Ainsi, en mai 2019, à la suite d’une longue série d’actions perturbatrices de XR, et à la demande des travaillistes et de Jeremy Corbin, le Parlement britannique vote l’état d’urgence climatique, rapidement suivi par l’Irlande, la ville de Paris et l’Assemblée nationale française, qui adopte le 27 juin l’article phare du projet de loi énergie et climat portant sur les objectifs de la politique énergétique du pays, en décrétant « l’urgence écologique et climatique ». Parmi les objectifs fixés, l’article 1er du projet de loi prévoit d’atteindre « la neutralité carbone » à l’horizon 2050. Pour ce faire, la France devra diviser ses émissions de gaz à effet de serre par un facteur supérieur à six par rapport à 1990. Le texte prévoit une baisse de 40 % de la consommation d’énergies fossiles d’ici 2030, contre 30 % jusqu’à présent.

A qui profite le crime ?

Tout cela peut vous paraître une belle histoire de citoyens et de scientifiques courageux rompant le silence.
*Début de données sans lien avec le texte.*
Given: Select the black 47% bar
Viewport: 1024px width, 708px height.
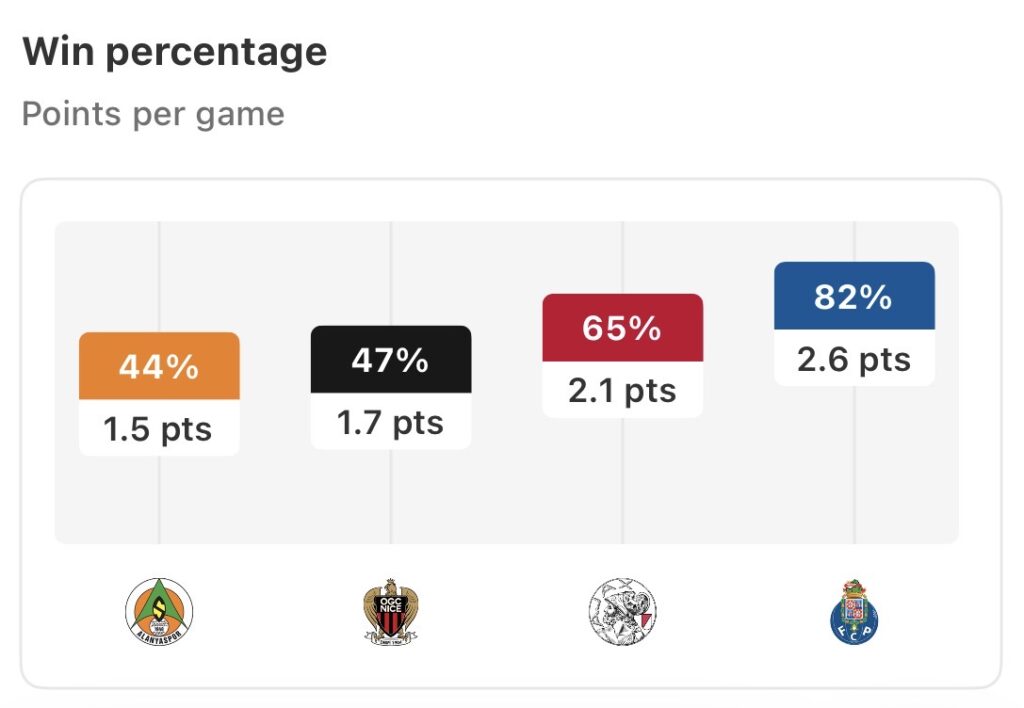Looking at the screenshot, I should click(391, 359).
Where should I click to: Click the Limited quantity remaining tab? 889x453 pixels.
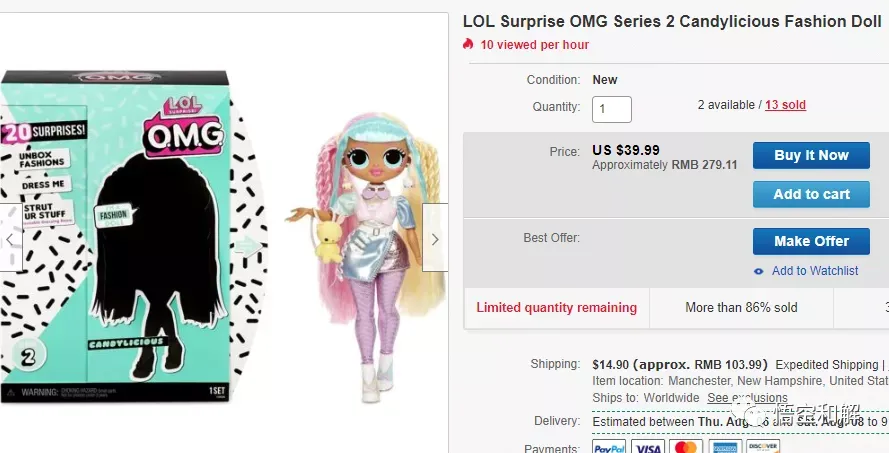click(556, 308)
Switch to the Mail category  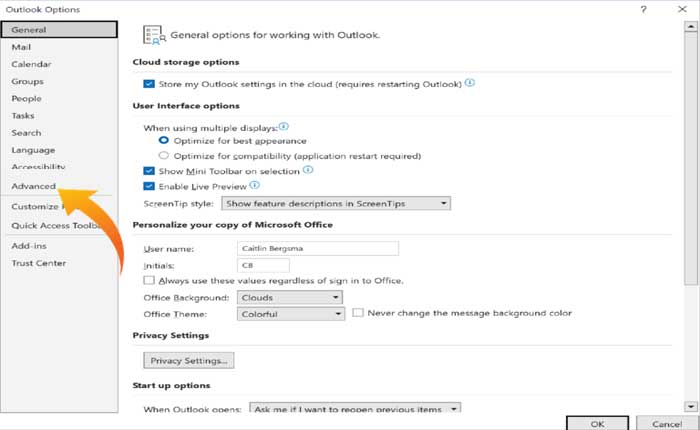[22, 46]
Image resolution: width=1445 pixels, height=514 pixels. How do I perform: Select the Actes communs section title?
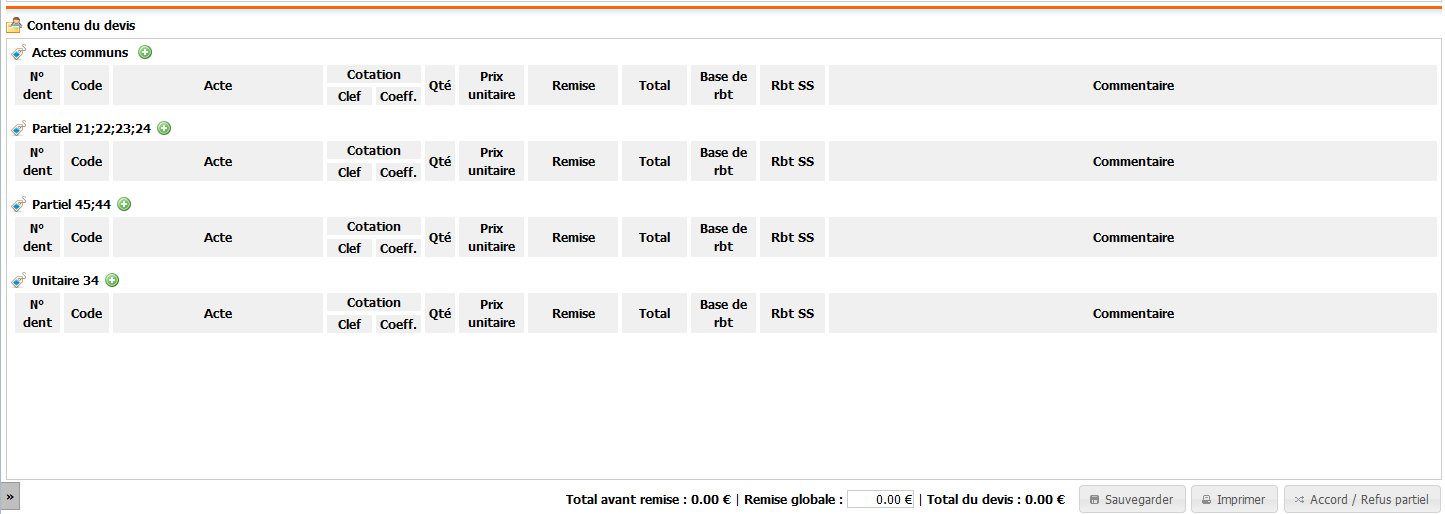pyautogui.click(x=80, y=52)
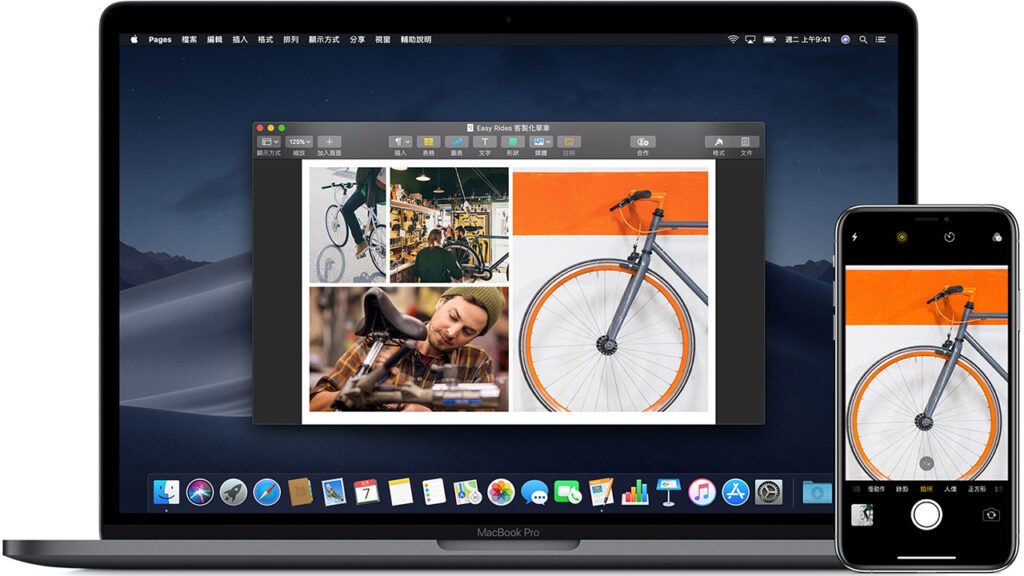The image size is (1024, 576).
Task: Toggle the Format (格式) inspector panel
Action: [x=718, y=142]
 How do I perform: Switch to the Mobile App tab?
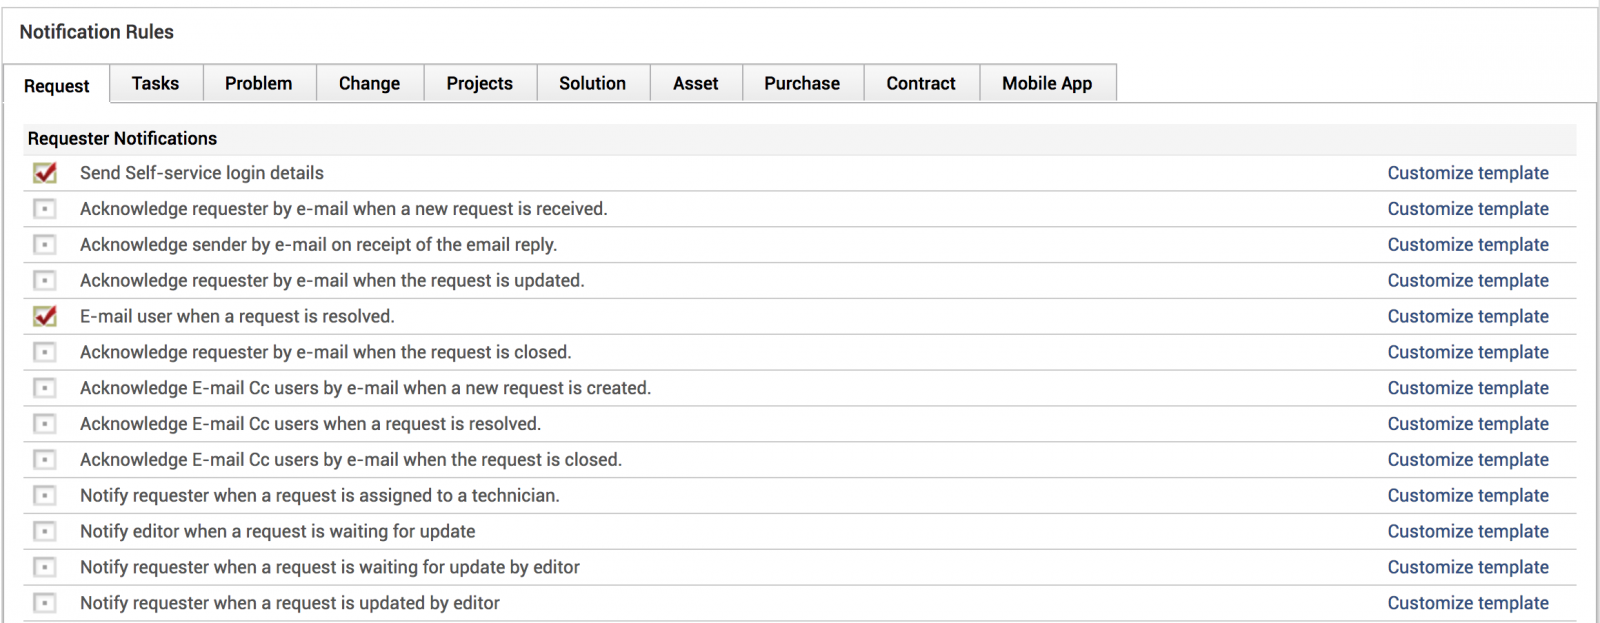coord(1047,84)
Vraiment ?

Le croire, c’est d’abord mal connaître les capacités perverses dont dispose l’oligarchie financière, dont le centre reste à Londres, pour formater les esprits et orienter l’opinion en faveur de ses choix.

Rappelons que pour le « pacifiste » britannique Bertrand Russell, la psychologie des foules est un instrument majeur en politique. « Son importance a nettement augmenté suite à l’arrivée des méthodes modernes de propagande », écrit-il dans son livre L’impact de la science sur la société (1952).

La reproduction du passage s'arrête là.